Advertising Technology

Alternatives to cookie tracking


Alternatives to cookie tracking: April 26, 2013 by Maciej Zawadziński Chief Executive Officer

Cookies are a fundamental mechanism used in advertising industry for ad personalisation and behavioural targeting, re-targeting, frequency capping and much more (see my earlier post about how cookies are used in today’s internet).

Nowadays, majority of ad technology providers that are disruptingadvertising industry are still relying on cookies to a great extent.

With recent bad publicity around cookies, new european legislation (so called Cookie law) and new default settings in various web browsers (e.g. enabled DNT headers in Internet Explorer, blocking 3rd party cookies in Firefox and Safari), it is becoming critical to start looking for alternatives and implementing them.

(*) In my opinion there isn’t much disruption happening, rather slow progress, but that’s another story about how crippled advertising industry is.

What are cookies?

Cookies are key-value data stored by the browser on domain or domain/path level. They are set either by HTTP response that browser received from the server or via JavaScript code executed on the webpage. Cookies are sent back to the web server in every HTTP request (only cookies that match the domain/path are sent in the request to the particular domain/path).

Tracking methods.

In usual tracker/ad server implementation, only a unique identifier of the vistor profile is stored in the cookie, and the rest of the data lies on the server. Most commonly ad technology relies on 3rd party cookies (that are set in other domain than the website that user visited). Their big advantage over 1st party cookies is that the ad tag loaded from same (ad server’s) domain on different sites still has the same cookie passed by the browser – this is an easy way to track the user across websites that he has visited, ads he has seen etc.

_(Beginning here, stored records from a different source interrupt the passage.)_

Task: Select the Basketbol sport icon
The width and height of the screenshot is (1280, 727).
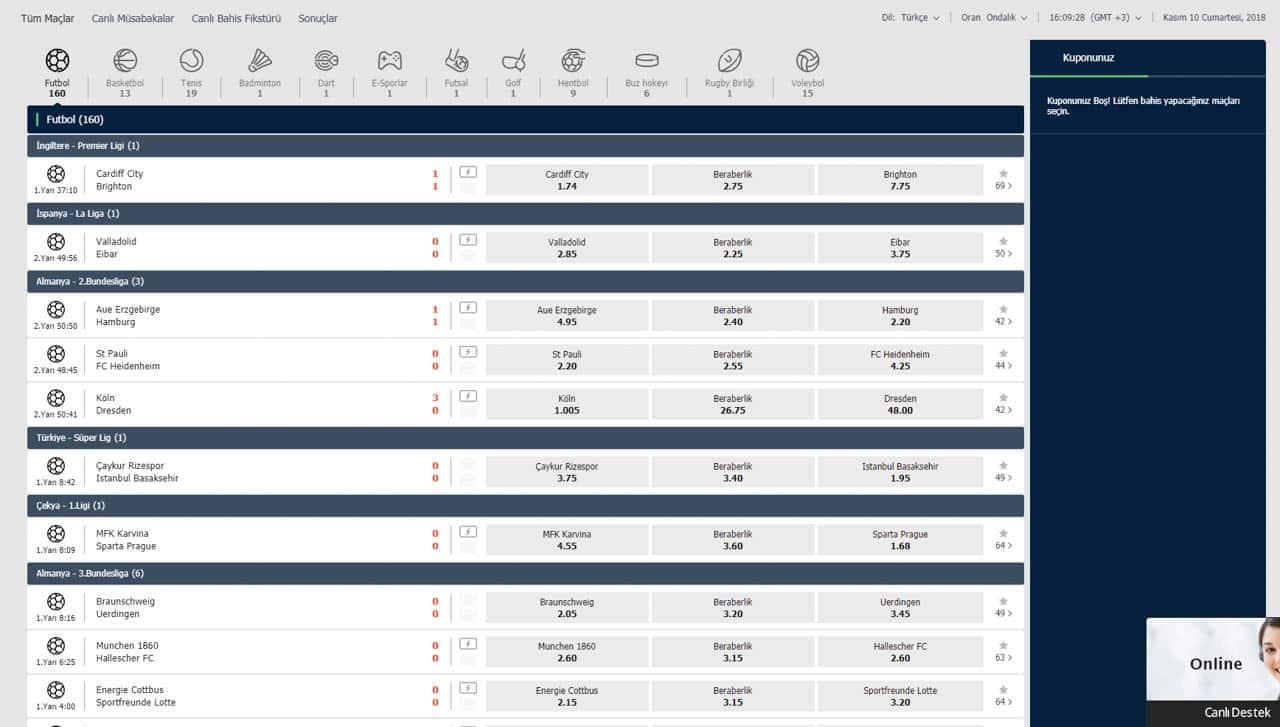Action: pos(125,62)
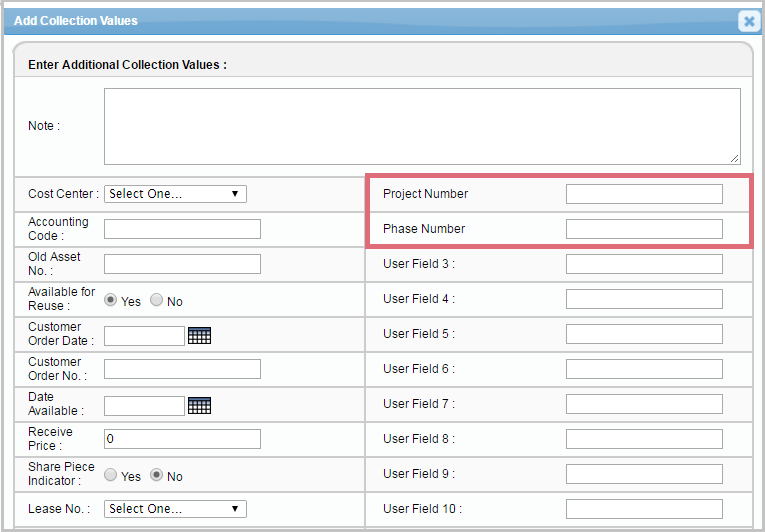Open the Customer Order Date calendar picker

click(x=199, y=336)
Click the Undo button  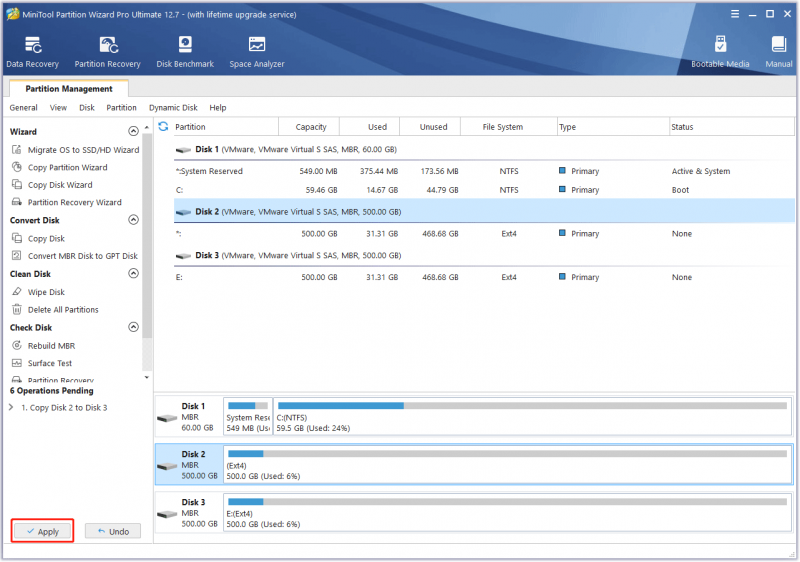click(113, 531)
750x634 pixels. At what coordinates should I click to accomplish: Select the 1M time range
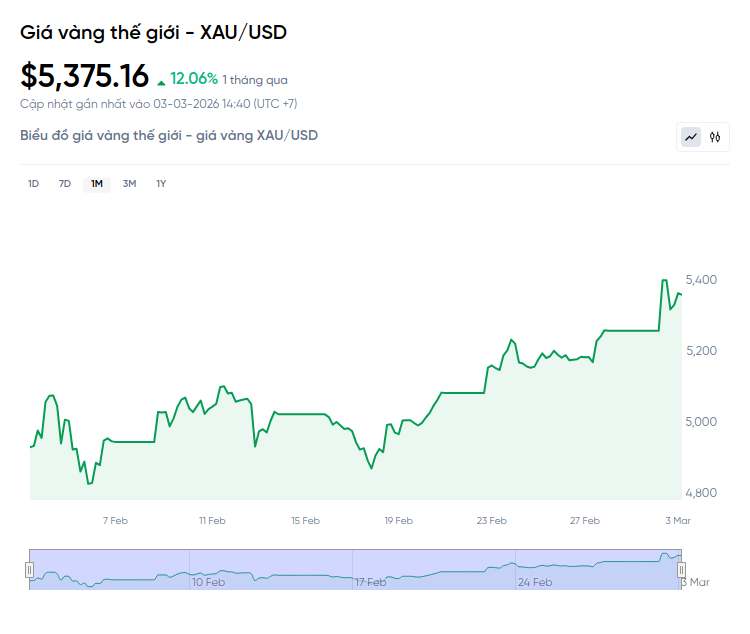[x=97, y=184]
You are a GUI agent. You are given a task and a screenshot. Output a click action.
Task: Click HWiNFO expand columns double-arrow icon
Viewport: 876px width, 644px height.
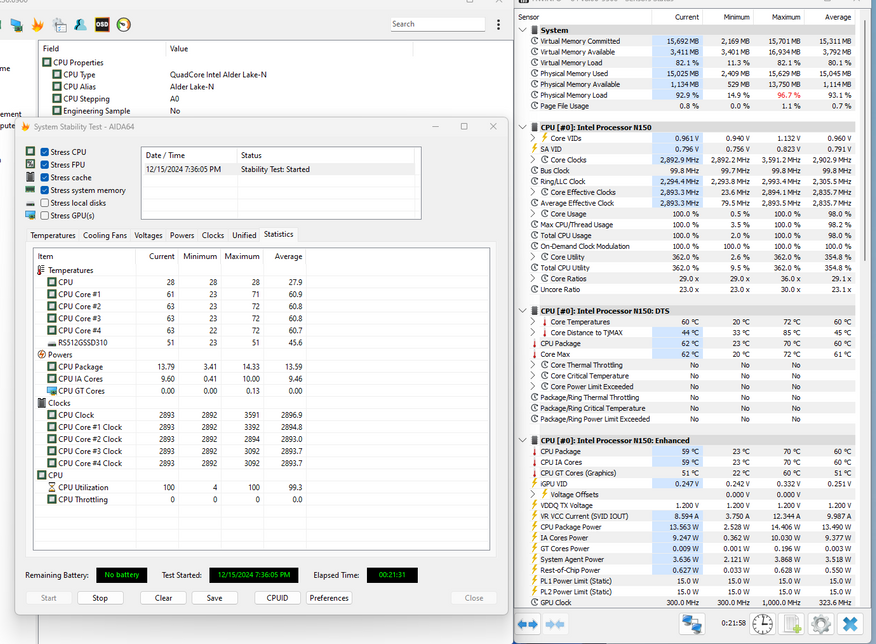point(528,623)
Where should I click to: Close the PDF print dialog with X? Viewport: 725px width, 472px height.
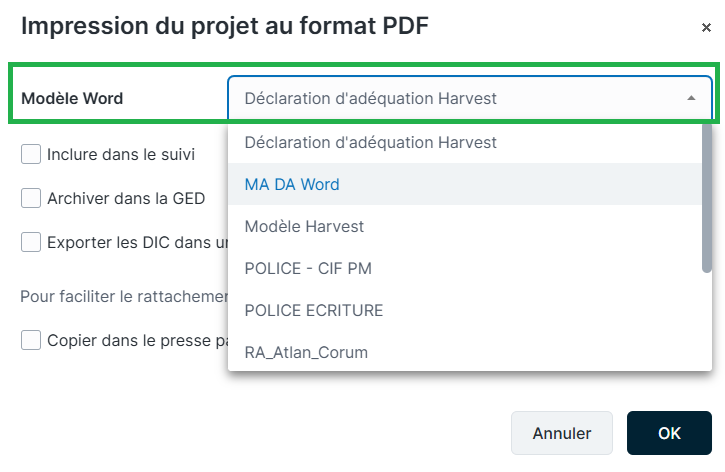706,28
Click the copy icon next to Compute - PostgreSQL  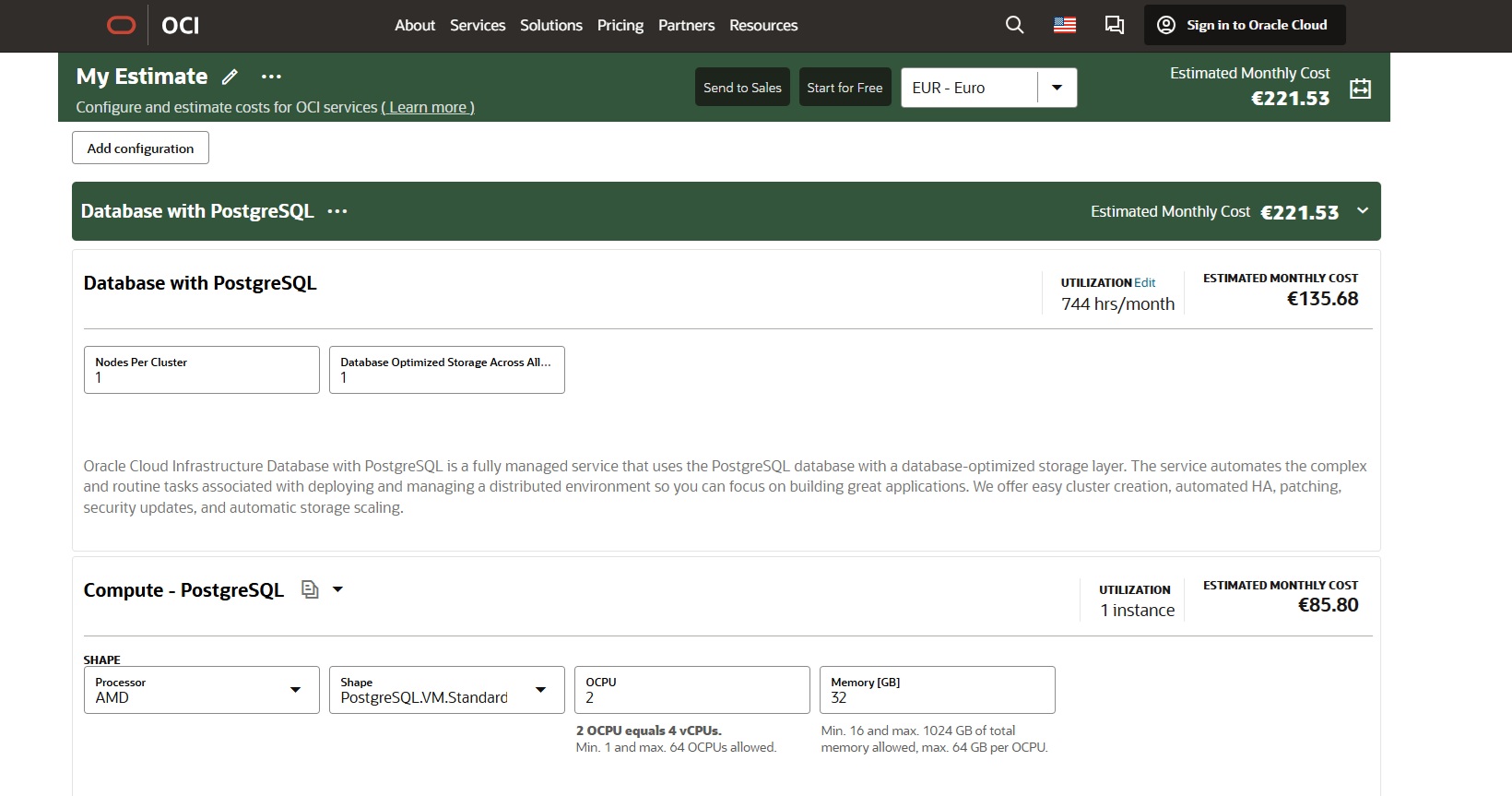click(310, 589)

The problem that ad technologies face is that cookies from year to year become less persistent (due to blocking/rejection or automatic deletion), and especially 3rd party cookies persistence is declining the fastest.

What are alternatives? Let’s look through the methods available via which we can deterministically get a unique identifier of the visitor in every request to the server:

  • 1st party cookies, are cookies stored within the same domain as visited web page, storing/reading via JavaScript or HTTP request/response,
  • 3rd party cookies, are cookies stored under other domain than visited web page, storing/reading via JavaScript or HTTP request/response,
  • flash cookies (local shared objects, LSOs), are local shared objects stored by Adobe Flash, storing/reading via Adobe Flash object,
  • ETags, are part of HTTP protocol – it’s a mechanism for cache validation which may be used for tracking, storing/reading via HTTP request/response,
  • HTML5 local storage, is persistent storage at domain scope, storing/reading via JavaScript,
  • Fingerprinting, is done via matching IP address along with browser configuration such as user-agent, plugins, screen size etc. Usually done via JavaScript, but can be only server-side (in that case only by IP+User-agent)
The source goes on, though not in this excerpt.